Input for this task:
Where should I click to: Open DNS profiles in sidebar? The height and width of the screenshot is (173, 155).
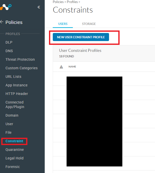tap(9, 51)
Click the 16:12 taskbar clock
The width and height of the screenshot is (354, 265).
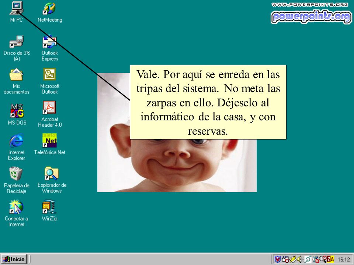(x=344, y=259)
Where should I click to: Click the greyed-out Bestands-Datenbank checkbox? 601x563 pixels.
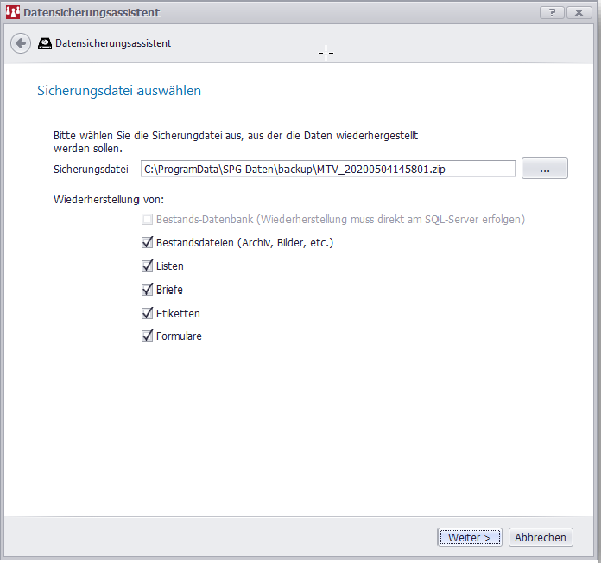click(x=147, y=220)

Assignment: Print every record exactly without the images.

Task response:
Where should I click to: Open DNS profiles in sidebar? The height and width of the screenshot is (173, 155).
tap(9, 51)
Click the 16:12 taskbar clock
The width and height of the screenshot is (354, 265).
(x=344, y=259)
Where should I click to: Click the greyed-out Bestands-Datenbank checkbox? 601x563 pixels.
click(x=147, y=220)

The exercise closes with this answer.